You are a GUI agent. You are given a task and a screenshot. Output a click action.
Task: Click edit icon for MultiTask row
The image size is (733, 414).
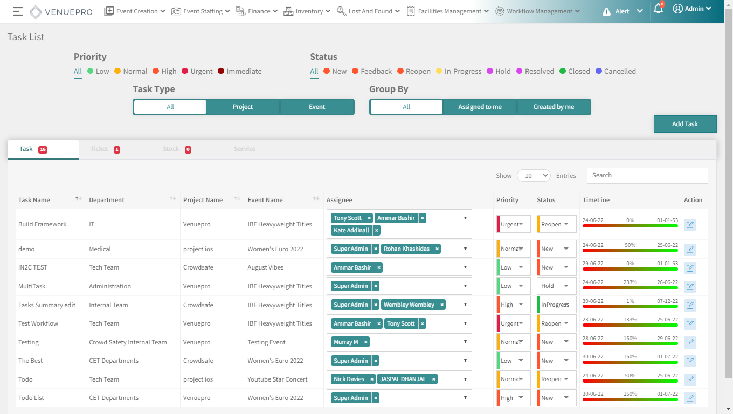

++++

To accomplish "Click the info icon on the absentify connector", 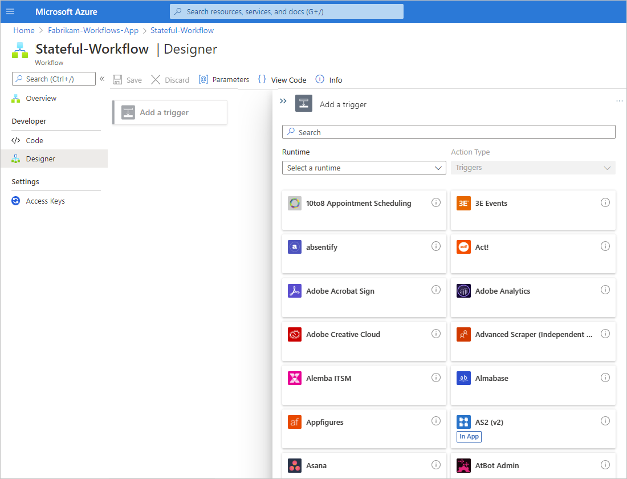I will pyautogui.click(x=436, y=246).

++++

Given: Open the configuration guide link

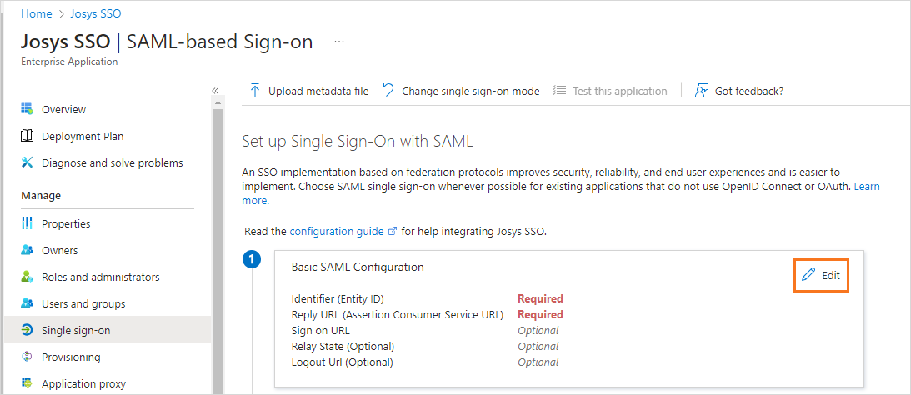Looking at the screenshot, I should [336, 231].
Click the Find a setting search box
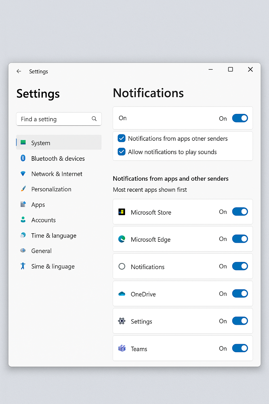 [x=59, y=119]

++++

» PROBLEM REQUIREMENTS:
Write out, from the lines above, only those from the line with "You are a GUI" to the line with "The image size is (733, 414).", exactly as given, including the first and the last.

» RESULT:
You are a GUI agent. You are given a task and a screenshot. Output a click action.
Task: Click edit icon for MultiTask row
The image size is (733, 414).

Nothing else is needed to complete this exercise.